▶ **Work to be completed**
Transcribe the lines exactly, beginning with the one that contains "The height and" and ending with the final line of the records. Do not transcribe pictures.

Pixel coordinate grounding data:
* * *

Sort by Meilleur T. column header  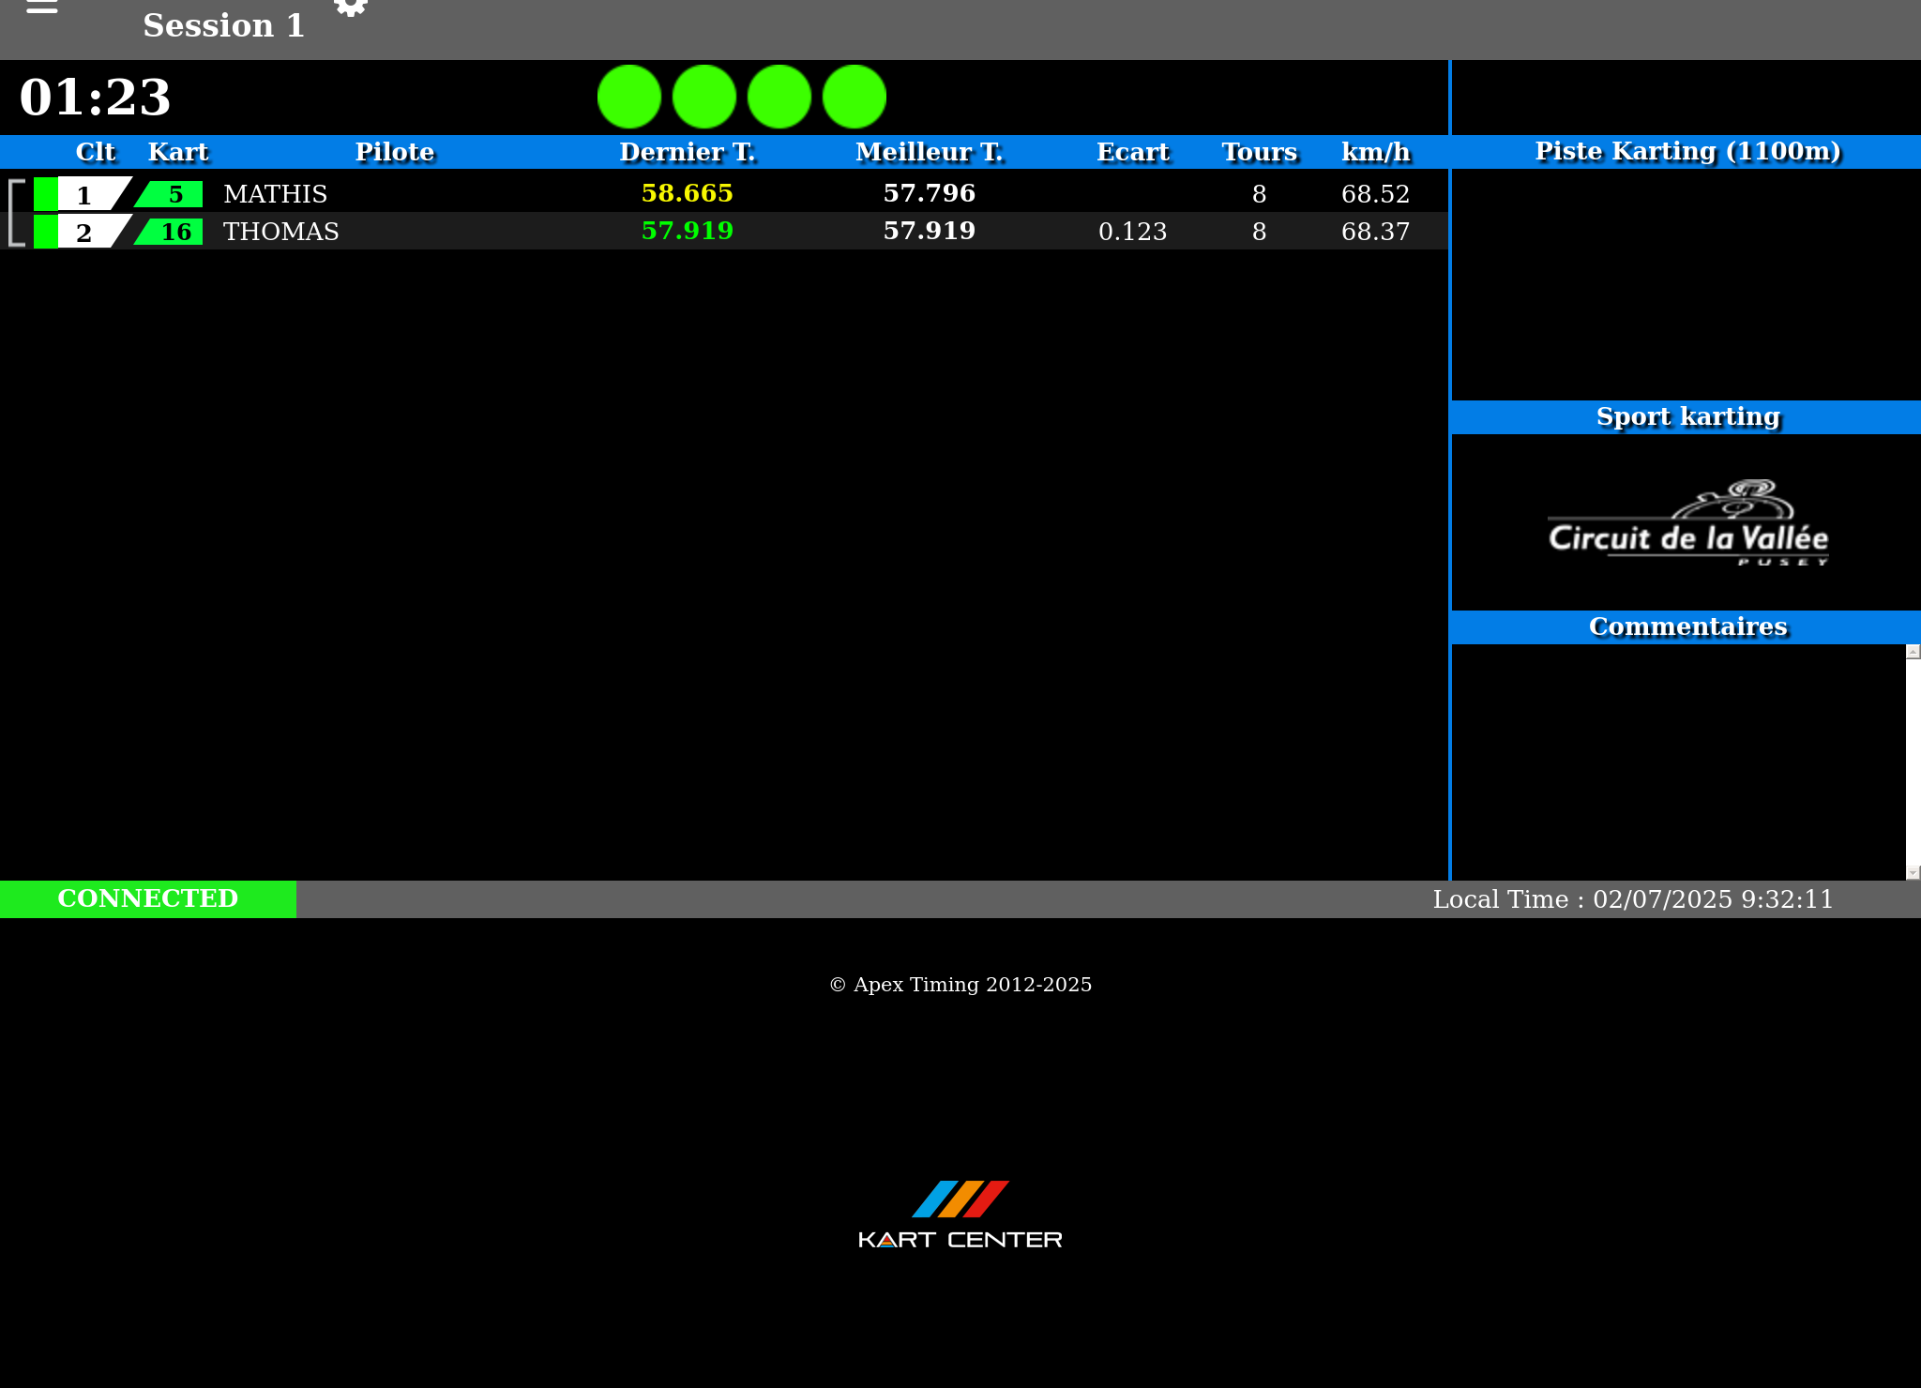930,152
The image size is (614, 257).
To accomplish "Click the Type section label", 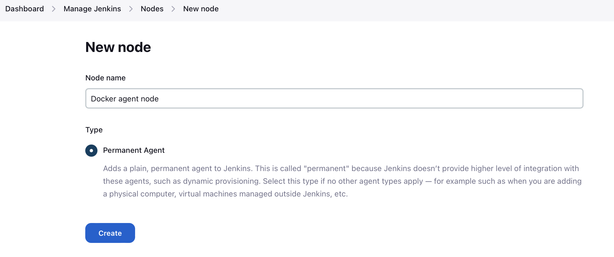I will point(94,130).
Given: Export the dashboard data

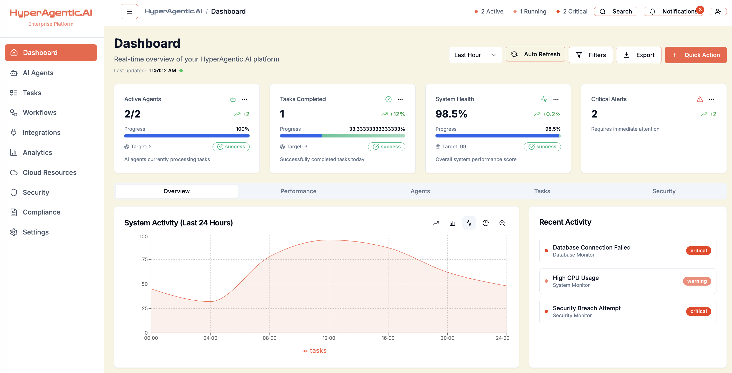Looking at the screenshot, I should [x=639, y=55].
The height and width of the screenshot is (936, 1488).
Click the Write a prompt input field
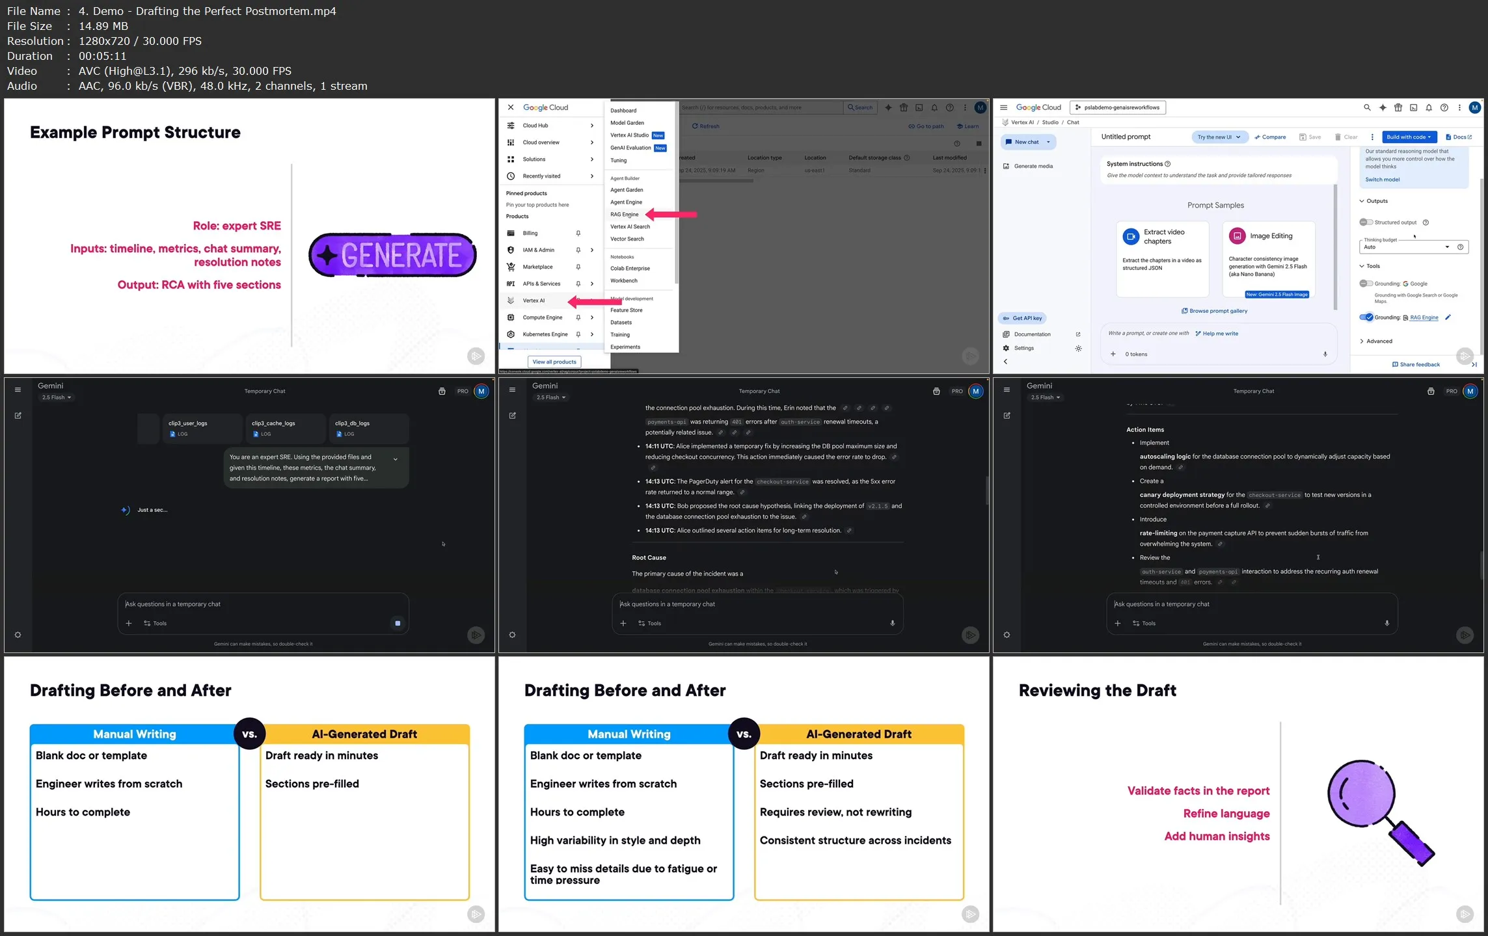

* * *

▶ **Response**
The height and width of the screenshot is (936, 1488).
Click the Write a prompt input field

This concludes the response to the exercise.